- YOUR OBJECTIVE
Rewrite the listing from the line containing "Given: Tap the red promo tag icon" to the line containing "point(569,28)", replacing "icon" with "symbol" and leaving everything else unchanged.

- DATA FOR THIS EXERCISE
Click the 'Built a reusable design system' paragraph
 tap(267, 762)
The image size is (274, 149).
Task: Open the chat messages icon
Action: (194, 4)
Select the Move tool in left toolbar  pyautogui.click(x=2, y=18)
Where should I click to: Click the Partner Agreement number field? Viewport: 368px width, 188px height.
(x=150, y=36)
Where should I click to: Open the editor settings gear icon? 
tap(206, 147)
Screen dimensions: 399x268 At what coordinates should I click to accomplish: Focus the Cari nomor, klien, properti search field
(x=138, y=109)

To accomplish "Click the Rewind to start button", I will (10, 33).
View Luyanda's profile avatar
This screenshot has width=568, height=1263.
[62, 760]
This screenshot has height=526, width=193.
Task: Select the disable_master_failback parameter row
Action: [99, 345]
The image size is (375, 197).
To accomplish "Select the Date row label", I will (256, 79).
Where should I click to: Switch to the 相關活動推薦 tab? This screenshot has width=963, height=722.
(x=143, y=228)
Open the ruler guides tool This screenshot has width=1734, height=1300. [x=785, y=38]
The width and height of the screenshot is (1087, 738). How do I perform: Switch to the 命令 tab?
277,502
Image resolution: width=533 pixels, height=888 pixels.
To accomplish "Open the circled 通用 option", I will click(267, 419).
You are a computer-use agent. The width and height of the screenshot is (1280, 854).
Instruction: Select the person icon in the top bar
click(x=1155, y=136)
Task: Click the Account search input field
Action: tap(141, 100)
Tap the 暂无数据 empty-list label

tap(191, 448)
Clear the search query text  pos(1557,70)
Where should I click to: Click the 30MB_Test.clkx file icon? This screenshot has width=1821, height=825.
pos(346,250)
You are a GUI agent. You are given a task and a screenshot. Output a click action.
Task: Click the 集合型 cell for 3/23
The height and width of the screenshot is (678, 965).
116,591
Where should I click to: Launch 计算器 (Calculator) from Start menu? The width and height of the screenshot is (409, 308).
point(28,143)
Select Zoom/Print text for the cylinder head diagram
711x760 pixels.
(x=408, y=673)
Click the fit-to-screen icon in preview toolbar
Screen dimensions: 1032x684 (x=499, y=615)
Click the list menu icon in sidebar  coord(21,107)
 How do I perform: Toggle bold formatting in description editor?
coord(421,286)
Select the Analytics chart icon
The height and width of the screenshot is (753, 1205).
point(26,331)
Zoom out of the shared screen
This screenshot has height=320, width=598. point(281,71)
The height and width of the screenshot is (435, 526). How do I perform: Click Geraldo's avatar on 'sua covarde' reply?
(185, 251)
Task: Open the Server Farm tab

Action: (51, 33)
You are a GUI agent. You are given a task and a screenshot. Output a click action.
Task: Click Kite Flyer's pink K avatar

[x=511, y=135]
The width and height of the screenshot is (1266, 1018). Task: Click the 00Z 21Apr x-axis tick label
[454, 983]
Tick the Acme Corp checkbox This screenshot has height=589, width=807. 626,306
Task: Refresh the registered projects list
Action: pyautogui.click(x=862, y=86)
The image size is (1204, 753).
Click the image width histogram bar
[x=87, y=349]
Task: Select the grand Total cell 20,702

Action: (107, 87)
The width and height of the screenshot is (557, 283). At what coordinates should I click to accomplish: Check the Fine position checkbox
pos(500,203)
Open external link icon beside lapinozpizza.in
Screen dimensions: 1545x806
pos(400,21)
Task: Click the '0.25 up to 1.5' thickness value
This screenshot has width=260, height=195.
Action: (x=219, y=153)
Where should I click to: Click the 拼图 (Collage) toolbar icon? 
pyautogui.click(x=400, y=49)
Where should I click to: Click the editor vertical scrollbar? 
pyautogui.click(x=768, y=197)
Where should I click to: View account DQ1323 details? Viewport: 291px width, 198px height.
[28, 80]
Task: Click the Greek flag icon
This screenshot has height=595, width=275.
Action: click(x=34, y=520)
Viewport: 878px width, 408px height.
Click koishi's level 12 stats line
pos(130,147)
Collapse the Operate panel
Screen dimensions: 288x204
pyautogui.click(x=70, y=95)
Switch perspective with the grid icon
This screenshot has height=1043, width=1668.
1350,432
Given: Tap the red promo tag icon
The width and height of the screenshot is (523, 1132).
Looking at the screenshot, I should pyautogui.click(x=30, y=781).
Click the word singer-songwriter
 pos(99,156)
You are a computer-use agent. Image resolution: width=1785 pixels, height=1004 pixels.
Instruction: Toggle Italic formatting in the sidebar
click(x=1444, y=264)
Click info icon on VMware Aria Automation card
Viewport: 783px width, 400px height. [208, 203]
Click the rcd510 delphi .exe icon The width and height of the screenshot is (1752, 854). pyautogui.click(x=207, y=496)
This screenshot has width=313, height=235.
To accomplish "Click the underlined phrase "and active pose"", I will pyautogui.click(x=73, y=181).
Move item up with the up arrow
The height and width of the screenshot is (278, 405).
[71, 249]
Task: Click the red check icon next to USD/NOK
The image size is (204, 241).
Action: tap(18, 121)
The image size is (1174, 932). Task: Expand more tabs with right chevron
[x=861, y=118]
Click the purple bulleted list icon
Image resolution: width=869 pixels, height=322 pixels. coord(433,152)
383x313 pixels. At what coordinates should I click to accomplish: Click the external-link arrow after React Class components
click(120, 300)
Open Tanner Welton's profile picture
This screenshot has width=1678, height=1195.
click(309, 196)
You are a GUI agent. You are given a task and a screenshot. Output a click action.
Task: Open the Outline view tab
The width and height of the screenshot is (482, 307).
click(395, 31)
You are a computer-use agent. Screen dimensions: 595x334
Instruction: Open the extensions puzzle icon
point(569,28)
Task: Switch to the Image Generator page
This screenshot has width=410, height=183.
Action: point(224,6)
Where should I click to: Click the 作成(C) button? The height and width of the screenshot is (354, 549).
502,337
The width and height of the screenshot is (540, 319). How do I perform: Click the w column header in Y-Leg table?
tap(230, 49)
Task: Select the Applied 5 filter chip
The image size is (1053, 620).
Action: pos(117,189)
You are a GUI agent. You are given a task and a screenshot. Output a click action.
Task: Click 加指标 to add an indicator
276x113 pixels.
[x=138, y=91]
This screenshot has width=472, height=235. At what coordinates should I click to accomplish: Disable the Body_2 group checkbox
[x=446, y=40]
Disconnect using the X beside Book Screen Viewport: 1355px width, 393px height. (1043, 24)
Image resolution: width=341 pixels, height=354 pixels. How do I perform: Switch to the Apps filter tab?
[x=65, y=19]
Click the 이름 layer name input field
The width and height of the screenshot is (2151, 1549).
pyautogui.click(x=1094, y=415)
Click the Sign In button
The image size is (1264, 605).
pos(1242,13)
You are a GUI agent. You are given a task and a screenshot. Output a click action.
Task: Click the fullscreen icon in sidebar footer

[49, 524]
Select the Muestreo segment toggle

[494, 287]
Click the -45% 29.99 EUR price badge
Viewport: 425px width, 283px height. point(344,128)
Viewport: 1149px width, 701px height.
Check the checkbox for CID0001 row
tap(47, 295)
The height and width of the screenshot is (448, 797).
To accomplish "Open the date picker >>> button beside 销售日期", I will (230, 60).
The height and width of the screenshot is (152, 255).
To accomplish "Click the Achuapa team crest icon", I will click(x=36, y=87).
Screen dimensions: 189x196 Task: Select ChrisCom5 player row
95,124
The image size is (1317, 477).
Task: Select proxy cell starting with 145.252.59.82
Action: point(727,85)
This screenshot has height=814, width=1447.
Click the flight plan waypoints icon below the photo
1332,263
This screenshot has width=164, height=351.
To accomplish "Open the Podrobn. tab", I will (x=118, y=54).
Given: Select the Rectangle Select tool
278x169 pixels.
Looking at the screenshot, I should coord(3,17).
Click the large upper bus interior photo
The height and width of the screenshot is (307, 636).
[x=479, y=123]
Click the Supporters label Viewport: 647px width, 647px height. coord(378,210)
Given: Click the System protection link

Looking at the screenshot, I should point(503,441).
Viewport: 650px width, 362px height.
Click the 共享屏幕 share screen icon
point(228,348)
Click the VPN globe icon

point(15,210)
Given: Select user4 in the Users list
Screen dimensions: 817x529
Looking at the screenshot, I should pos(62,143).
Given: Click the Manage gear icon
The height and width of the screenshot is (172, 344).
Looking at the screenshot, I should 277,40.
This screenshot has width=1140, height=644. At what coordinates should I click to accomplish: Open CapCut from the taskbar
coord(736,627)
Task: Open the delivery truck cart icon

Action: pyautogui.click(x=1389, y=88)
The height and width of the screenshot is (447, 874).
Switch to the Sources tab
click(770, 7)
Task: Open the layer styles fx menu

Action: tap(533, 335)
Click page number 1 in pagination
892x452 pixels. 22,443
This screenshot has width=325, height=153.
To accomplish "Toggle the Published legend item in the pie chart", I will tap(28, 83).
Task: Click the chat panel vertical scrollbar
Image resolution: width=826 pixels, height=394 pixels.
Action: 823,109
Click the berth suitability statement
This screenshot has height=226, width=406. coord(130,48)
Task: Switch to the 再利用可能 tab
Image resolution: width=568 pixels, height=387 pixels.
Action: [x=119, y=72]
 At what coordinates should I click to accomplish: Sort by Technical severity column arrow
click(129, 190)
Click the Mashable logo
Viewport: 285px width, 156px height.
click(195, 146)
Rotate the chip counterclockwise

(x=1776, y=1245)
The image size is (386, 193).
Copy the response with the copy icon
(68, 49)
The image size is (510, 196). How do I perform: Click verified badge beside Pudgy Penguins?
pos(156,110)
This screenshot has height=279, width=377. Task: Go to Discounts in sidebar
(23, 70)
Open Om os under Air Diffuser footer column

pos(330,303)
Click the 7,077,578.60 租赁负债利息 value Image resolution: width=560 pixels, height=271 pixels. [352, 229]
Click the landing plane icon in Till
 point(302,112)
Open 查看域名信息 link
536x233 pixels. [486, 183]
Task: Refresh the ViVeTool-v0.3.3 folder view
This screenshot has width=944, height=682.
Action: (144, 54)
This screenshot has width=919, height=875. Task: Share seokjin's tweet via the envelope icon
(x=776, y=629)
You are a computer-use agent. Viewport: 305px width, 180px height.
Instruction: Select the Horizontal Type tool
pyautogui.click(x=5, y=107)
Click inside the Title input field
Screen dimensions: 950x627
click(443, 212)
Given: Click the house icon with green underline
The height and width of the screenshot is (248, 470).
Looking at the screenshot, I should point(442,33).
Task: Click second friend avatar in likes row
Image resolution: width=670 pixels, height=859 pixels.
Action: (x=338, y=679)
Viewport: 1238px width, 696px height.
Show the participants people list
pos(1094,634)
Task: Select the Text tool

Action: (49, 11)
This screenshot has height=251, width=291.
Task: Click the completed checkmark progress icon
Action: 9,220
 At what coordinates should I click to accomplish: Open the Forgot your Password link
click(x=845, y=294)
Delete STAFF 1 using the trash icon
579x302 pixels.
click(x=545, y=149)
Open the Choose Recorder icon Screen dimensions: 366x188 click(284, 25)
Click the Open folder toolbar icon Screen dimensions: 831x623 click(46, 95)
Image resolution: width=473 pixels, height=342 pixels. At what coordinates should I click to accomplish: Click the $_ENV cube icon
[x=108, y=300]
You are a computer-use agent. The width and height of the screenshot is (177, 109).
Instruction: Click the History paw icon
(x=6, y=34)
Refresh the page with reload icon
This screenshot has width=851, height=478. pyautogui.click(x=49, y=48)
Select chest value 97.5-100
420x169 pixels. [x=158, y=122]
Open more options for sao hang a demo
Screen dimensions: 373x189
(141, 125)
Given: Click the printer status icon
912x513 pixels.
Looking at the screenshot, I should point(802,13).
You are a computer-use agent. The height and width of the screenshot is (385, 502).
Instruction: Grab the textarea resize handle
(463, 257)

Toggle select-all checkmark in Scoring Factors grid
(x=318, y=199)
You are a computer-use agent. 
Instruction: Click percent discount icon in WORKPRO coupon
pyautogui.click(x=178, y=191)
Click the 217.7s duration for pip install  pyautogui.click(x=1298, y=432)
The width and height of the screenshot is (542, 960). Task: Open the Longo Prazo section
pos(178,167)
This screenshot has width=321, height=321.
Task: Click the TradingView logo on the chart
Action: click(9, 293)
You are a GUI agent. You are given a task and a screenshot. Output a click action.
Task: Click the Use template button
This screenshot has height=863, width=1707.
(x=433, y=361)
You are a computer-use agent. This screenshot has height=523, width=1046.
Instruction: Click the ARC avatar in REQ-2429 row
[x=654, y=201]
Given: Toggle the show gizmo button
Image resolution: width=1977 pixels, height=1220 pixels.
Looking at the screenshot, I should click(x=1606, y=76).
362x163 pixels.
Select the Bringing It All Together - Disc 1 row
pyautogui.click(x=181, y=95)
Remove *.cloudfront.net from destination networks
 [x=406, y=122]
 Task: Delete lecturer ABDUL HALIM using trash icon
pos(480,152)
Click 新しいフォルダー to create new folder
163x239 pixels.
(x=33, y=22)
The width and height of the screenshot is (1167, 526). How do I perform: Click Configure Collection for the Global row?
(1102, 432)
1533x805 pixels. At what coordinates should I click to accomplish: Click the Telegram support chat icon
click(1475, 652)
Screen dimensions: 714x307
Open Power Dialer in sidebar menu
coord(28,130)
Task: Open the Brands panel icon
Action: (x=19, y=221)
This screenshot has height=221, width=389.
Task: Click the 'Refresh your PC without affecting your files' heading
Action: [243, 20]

- SOLUTION TO THE PROBLEM
Given: Tap the red promo tag symbol
The width and height of the screenshot is (523, 1132).
Looking at the screenshot, I should pyautogui.click(x=30, y=781).
Click the word singer-songwriter
 pos(99,156)
You are a computer-use agent. Image resolution: width=1785 pixels, height=1004 pixels.
Instruction: Toggle Italic formatting in the sidebar
click(x=1444, y=264)
Click info symbol on VMware Aria Automation card
Viewport: 783px width, 400px height. [208, 203]
Click the rcd510 delphi .exe symbol The width and height of the screenshot is (1752, 854). pyautogui.click(x=207, y=496)
This screenshot has width=313, height=235.
To accomplish "Click the underlined phrase "and active pose"", I will pyautogui.click(x=73, y=181).
Move item up with the up arrow
The height and width of the screenshot is (278, 405).
[71, 249]
Task: Click the red check symbol next to USD/NOK
The image size is (204, 241).
Action: tap(18, 121)
The image size is (1174, 932). Task: Expand more tabs with right chevron
[x=861, y=118]
Click the purple bulleted list symbol
Image resolution: width=869 pixels, height=322 pixels. coord(433,152)
383x313 pixels. At what coordinates should I click to accomplish: Click the external-link arrow after React Class components
click(120, 300)
Open Tanner Welton's profile picture
This screenshot has width=1678, height=1195.
click(309, 196)
You are a GUI agent. You are given a task and a screenshot. Output a click action.
Task: Open the Outline view tab
The width and height of the screenshot is (482, 307).
click(395, 31)
You are a computer-use agent. Screen dimensions: 595x334
Instruction: Open the extensions puzzle symbol
point(569,28)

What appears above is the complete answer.